The key component of fixed price has to be “fixed scope”. Floating or variable scope is not suitable for fixed pricing.
Fixed pricing is not suitable where it is impossible to estimate base prices (e.g. where the output specification is unknown, such as an innovative new design not previously costed). In this case, cost plus pricing approaches may be the only option. In fixed pricing mechanisms, contracting authorities should specify, or request and agree, the elements of the contract that will be subject to indexation during the tendering exercise to ensure transparency from the outset.
Common Application
Fixed price approaches are most suited to medium to long-term agreements whereby the variation of prices as a result of macro-economic factors cannot reasonably be predicted. The price for an initial period should be firm. Thereafter the prices may be adjusted by a direct link to published indices. The output specification should be well-defined and easily understood. If the quantum (volume/frequency) is unknown then volume based pricing (see later section) may be appropriate.
Benefits
- Relative price certainty for the supplier: notwithstanding indexation risks, the supplier can make a reasonable estimate of the likely revenue it will generate and given that prices are inflated in line with the most appropriate indexation, this better protects profit margins from higher than anticipated inflation.

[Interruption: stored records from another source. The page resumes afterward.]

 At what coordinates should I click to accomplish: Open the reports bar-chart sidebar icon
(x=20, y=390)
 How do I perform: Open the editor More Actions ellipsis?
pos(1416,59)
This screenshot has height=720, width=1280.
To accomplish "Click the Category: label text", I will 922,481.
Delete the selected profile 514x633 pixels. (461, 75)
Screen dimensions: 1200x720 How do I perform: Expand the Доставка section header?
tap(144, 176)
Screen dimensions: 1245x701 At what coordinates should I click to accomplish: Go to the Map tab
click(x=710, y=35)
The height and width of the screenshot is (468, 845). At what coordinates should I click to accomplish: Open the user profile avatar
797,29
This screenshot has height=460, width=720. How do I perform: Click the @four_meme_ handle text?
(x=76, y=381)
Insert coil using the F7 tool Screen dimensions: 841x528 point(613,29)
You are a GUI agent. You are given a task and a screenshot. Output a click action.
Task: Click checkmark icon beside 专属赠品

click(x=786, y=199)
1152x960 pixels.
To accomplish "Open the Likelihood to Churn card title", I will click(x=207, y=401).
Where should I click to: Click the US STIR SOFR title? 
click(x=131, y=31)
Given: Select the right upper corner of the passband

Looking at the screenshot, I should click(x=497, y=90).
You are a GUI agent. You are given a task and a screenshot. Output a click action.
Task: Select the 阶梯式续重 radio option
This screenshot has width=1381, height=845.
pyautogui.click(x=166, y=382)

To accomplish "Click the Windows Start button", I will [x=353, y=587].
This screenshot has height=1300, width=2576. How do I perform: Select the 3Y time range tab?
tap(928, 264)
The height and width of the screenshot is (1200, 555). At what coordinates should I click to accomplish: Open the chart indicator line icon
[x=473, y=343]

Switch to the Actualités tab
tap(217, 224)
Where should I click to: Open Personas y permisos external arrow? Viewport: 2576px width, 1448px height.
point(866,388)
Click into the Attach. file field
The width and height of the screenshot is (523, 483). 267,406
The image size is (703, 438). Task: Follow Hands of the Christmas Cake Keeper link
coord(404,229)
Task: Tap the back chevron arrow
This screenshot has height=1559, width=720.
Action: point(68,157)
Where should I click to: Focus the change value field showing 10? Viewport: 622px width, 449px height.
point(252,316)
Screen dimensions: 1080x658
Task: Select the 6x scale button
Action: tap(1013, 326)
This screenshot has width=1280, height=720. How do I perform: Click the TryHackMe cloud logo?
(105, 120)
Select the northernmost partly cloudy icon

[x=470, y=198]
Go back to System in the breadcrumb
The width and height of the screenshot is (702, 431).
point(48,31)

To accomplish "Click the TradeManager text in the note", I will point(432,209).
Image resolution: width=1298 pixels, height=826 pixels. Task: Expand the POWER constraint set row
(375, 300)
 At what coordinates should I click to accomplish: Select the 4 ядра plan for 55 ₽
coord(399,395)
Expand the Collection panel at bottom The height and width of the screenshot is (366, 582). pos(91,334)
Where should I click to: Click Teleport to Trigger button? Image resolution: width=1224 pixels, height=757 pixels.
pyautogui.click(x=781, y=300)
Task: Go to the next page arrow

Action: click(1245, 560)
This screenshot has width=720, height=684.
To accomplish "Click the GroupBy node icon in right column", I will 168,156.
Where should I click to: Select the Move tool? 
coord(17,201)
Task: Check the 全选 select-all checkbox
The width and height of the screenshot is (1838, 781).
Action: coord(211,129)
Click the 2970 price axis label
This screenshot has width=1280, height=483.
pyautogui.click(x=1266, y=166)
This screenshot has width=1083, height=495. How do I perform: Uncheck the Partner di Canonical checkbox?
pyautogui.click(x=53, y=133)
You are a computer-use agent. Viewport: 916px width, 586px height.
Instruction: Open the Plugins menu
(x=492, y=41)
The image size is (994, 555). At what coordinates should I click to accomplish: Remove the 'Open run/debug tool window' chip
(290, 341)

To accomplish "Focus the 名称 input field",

- Relative price certainty for the contracting authority: since prices will move only through contract variation or through indexation, financial planning is more straightforward.
- Encourages supplier efficiency: on the basis that the price to the contracting authority can only be varied due to specific scope or quantum changes, the supplier is encouraged to maintain efficiency to keep costs at least in line with forecast. If an output index is used to manage inflation risk, the supplier is further incentivised to innovate at least in line with industry average.
- Process certainty: there is an agreed approach to inflation management from the outset, this is easy to track and agree.
- For services defined as fixed price services in the contract, the financial and operational risk for delivery of the defined services and standards is transferred from the client to the supplier.
Risk Considerations
- The key risk considerations in relation to fixed price payment mechanisms relate to clarity of the specification and the appropriateness of the index used.
- The clarity of the specification is critical in underpinning price risk transfer. If the specification is ambiguous, or not comprehensive, it provides the supplier with ‘wriggle room’ once appointed to argue that certain aspects of the service were not included in the fixed price.
- The most appropriate index or indices must be used which reflects the main cost lines of the contact. A contract for a UK supplier to provide both office furniture and facilities management, a suitable UK Producer Price Index for furniture and a UK Services Producer Price Index for facilities management services. If an inappropriate index is used then the level of risk transfer to the supplier may become disproportionate.
Firm Price
Firm pricing is similar to fixed pricing, except base prices will not be subject to indexation. An escalation factor may be chosen to increase prices by a predetermined amount (e.g. 2% per year), which should be agreed during the tender process.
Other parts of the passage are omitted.